[[ PASSAGE SHOWN open ]]

Health News in Brief: Penkowa in trouble again

Ben Hamilton
May 2nd, 2017

This article is more than 6 years old.

In other news, portable ultrasounds and more antibiotic-resistant bacteria could be on the way

The controversial academic Milena Penkowa has been caught providing medical services without the necessary authorisation, reports Ekstra Bladet. The police searched her home on March 14 after it was alleged she had been using the address to treat and advise patients about the effects of the HPV vaccine – a breach of the law, claims the tabloid. Penkowa appeared in court yesterday where her lawyer failed with a bid to keep her name out of the public domain. Penkowa is best known for falsifying some results in her dissertation, but was acquitted of the more serious charge of gross document fraud in 2015.

READ MORE: Neuroscientist Penkowa cleared of charges in fraud case

The deadly bacteria within
Every third person carries antibiotic-resistant bacteria in their intestines that could potentially kill them, reports Videnskab.dk. The bacteria is harmless in the intestines, but potentially deadly in other parts of the body where it can cause infection. Patients recovering from operations are most vulnerable. Researchers are still struggling to fully explain why the bacteria are so resistant. Professor Ulrik Stenz Justesen, a microbiology expert at Odense University Hospital, told the website that the situation was “really worrying”.

READ MORE: ‘Nightmare bacteria’ spreading in Denmark

Ultra peace of mind for all?
Portable ultrasound devices, which will greatly enhance the ability of doctors to see what is beneath the surface of the human skin, could soon be commonplace thanks to the efforts of Jørgen Arendt Jensen from DTU Elektro, reports dtu.dk. He is heading a five-year project supported by DTU Nanotech, BK Medical, Meggitt, the Alexandra Institute in Aarhus and Rigshospitalet. Jensen would also like to make ultrasounds available for use by non-professionals – at nurseries, for example, should a toy end up in a child’s throat – similar to the way defibrillators can be used.

[[ PASSAGE SHOWN closed ]]
[[ STORED DATA open ]]

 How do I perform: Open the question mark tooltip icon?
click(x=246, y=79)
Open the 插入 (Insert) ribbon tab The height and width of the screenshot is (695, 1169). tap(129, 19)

[[ STORED DATA closed ]]

Quote the health news article word for word, starting at "Ultra peace of" and continuing up to and including "can be used.".

Ultra peace of mind for all?
Portable ultrasound devices, which will greatly enhance the ability of doctors to see what is beneath the surface of the human skin, could soon be commonplace thanks to the efforts of Jørgen Arendt Jensen from DTU Elektro, reports dtu.dk. He is heading a five-year project supported by DTU Nanotech, BK Medical, Meggitt, the Alexandra Institute in Aarhus and Rigshospitalet. Jensen would also like to make ultrasounds available for use by non-professionals – at nurseries, for example, should a toy end up in a child’s throat – similar to the way defibrillators can be used.